Saturday, March 8, 2014
By Joseph McDonnell, dean of the USM College of Management and Human Service
PORTLAND — How has politics changed in Maine and the nation in the last 60 years? What can today’s public officials learn from the past to manage the deep divisions in the state and nation and make our political institutions work again?
Dr. Joseph McDonnell is dean of the College of Management and Human Service at the University of Southern Maine’s Portland campus and a member of the faculty of the Muskie School of Public Service.
These are just some of the questions that the lecture series “Politics Then and Now, in Maine and the Nation,” sponsored by the Muskie School of Public Service and the Osher Lifelong Learning Institute at the University of Southern Maine, is seeking to answer.
It is fitting that Maine’s past and present public officials address these issues, as Maine has produced an extraordinary number of bipartisan national leaders considering the state’s small population. Sens. Margaret Chase Smith, Edmund S. Muskie, William Cohen, George Mitchell, Olympia Snowe, Susan Collins and Angus King, while from different political orientations, share a characteristic absent in Washington today – a readiness to reach across the aisle to find common ground.
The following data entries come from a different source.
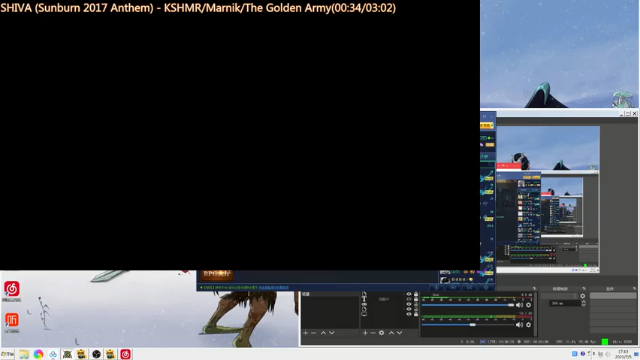Click the RPG button in the game client

(217, 274)
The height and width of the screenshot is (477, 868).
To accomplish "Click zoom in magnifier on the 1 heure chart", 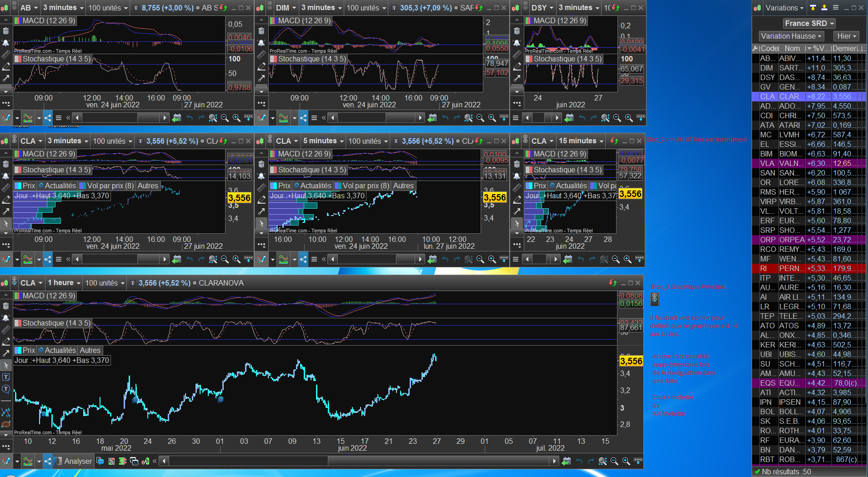I will 626,461.
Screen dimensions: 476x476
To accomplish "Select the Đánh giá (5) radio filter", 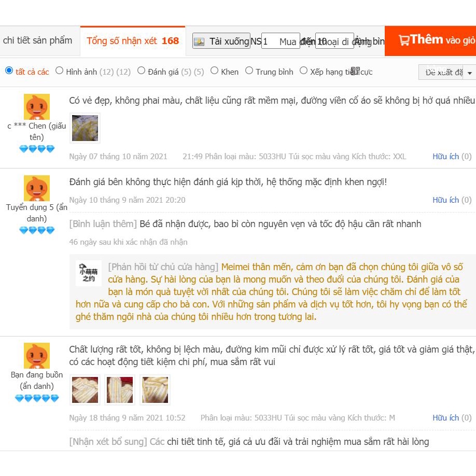I will pyautogui.click(x=141, y=71).
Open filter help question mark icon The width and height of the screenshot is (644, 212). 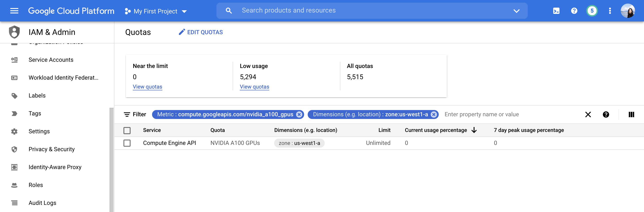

Today’s elected officials could take a lesson from Sen. Smith. At the height of the Cold War, she rebuked a fellow Republican senator, Joseph McCarthy, for his tactics to rid the country of communist sympathizers. In a courageous “Declaration of Conscience,” Smith chastised McCarthy for creating a culture of fear, bigotry and smear that threatened citizens of conscience and jeopardized the reputation of Congress.
Smith challenged the prevailing ideology of her time, insisting that all Americans had the right to criticize, to protest and to hold unpopular beliefs. “These rights (of conscience),” she insisted, “should not cost one single American his reputation or his right for livelihood.”
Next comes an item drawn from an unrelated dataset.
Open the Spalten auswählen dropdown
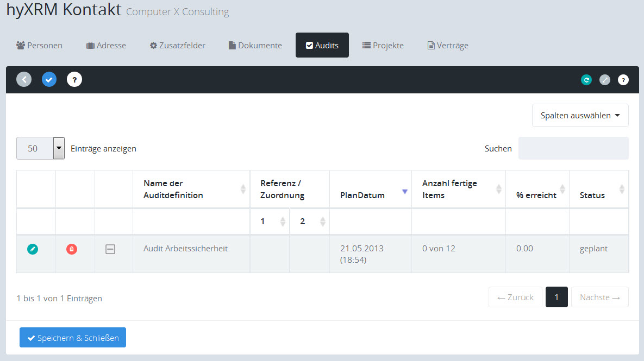This screenshot has width=644, height=361. pos(580,116)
Sen. Smith also chastised her political party for putting partisan exploitation ahead of the national interest. She pointed to many legitimate issues for which the Republicans could criticize the Democratic administration, but insisted that the party did not have to resort to divisive tactics to do so. As the party out of power, she argued, the Republican Party had the “responsibility of rendering constructive criticism, of clarifying issues, of allaying fears by acting as responsible citizens.”
Smith’s staunch Republican credentials gave her the credibility to stand against her party’s extreme drift. She argued to her fellow Republicans that McCarthy appealed to a partisan segment of the party, rather than to its broader support. She feared that his tactics jeopardized the two party system and might doom the Republicans to permanent minority status.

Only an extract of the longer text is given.